ECLI:NL:GHARL:2024:1807
Gerechtshof Arnhem-Leeuwarden
- Hoger beroep
- Rechtspraak.nl
Niet-ontvankelijkheid van de verdachte in hoger beroep na mededeling van geen bezwaren
In deze zaak heeft het Gerechtshof Arnhem-Leeuwarden op 22 januari 2024 uitspraak gedaan in het hoger beroep van de verdachte, die eerder was veroordeeld door de rechtbank Midden-Nederland op 29 maart 2021. De verdachte had hoger beroep ingesteld tegen het vonnis van de rechtbank, maar tijdens de behandeling van de zaak op de zitting van het hof op 22 januari 2024, heeft de raadsvrouw van de verdachte, mr. L.A.C. ter Steeg, meegedeeld dat de verdachte geen bezwaren meer heeft tegen het vonnis. Dit werd ook bevestigd door het Openbaar Ministerie, dat aangaf geen zelfstandig belang te hebben bij de voortzetting van de behandeling van de zaak.

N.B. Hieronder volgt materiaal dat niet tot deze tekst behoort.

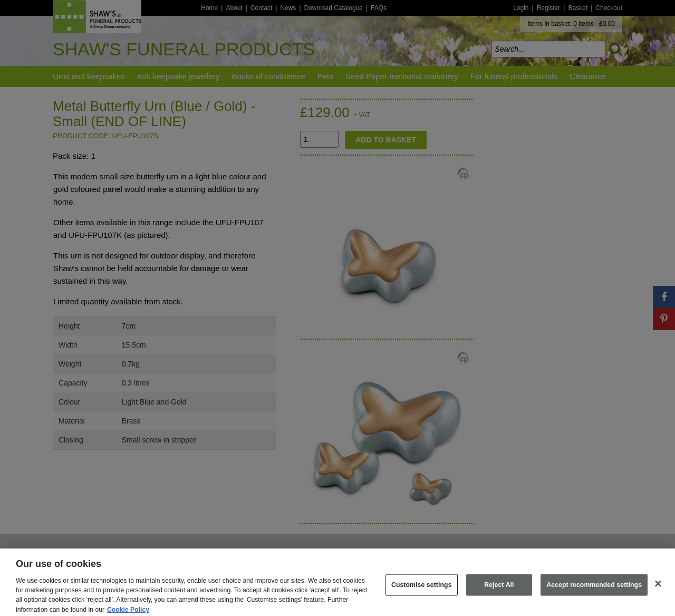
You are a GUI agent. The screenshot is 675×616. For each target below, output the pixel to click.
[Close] (658, 589)
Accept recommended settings (594, 591)
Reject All (499, 591)
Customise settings (421, 591)
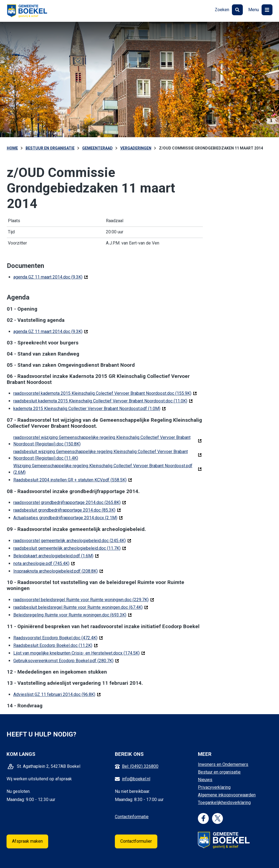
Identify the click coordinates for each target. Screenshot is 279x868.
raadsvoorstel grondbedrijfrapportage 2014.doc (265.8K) (70, 502)
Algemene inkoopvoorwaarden (227, 795)
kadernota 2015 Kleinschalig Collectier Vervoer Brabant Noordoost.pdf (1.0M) (90, 408)
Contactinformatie (132, 816)
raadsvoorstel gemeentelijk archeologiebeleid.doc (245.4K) (72, 540)
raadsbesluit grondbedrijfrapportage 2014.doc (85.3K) (67, 510)
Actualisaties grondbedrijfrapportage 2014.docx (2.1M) (68, 517)
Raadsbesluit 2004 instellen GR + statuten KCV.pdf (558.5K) (73, 479)
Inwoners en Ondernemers (223, 764)
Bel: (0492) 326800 (140, 766)
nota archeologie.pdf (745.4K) (44, 563)
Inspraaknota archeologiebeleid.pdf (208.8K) (58, 571)
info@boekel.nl (136, 779)
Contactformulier (136, 841)
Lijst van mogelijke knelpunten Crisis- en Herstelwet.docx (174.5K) (79, 653)
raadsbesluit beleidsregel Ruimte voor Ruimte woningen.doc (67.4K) (81, 607)
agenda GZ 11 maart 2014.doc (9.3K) (51, 277)
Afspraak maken (27, 841)
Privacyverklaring (214, 787)
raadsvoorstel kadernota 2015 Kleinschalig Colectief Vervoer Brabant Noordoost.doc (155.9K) (105, 393)
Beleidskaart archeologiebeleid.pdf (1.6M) (56, 555)
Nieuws (205, 779)
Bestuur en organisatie (219, 772)
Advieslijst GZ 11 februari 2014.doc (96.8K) (57, 694)
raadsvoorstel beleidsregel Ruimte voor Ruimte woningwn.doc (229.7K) (84, 599)
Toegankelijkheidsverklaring (224, 802)
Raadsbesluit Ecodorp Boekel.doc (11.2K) (56, 645)
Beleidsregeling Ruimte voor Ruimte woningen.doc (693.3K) (72, 615)
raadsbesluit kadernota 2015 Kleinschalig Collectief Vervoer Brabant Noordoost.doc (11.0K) (103, 401)
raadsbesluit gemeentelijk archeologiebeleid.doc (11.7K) (70, 548)
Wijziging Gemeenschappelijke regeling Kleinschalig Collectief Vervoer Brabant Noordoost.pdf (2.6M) (103, 469)
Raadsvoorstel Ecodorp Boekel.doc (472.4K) (58, 638)
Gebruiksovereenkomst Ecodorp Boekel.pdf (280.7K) (66, 660)
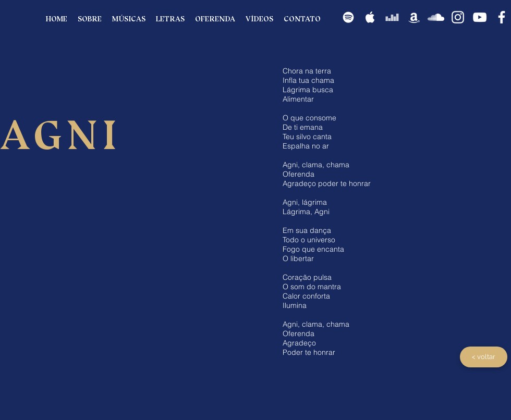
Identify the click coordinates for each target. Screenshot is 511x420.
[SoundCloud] (436, 17)
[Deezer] (392, 17)
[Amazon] (414, 17)
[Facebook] (502, 17)
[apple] (370, 17)
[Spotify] (348, 17)
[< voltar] (483, 357)
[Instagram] (458, 17)
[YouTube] (480, 17)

Gelet op deze mededelingen heeft het hof besloten om de verdachte niet-ontvankelijk te verklaren in het hoger beroep, op basis van artikel 416, tweede lid, van het Wetboek van Strafvordering. Het hof oordeelde dat er geen redenen waren voor een inhoudelijke behandeling van de zaak, aangezien zowel de verdachte als het Openbaar Ministerie geen bezwaren meer hadden. De beslissing werd genomen in tegenwoordigheid van de griffier, mr. P.T. Vissers, en is op dezelfde dag ter openbare terechtzitting uitgesproken.
Het arrest benadrukt het belang van de ontvankelijkheid in hoger beroep en de rol van de betrokken partijen in het proces. De uitspraak is een voorbeeld van hoe het hof omgaat met situaties waarin de verdachte geen bezwaar meer heeft tegen een eerdere uitspraak en het Openbaar Ministerie geen belang heeft bij verdere behandeling.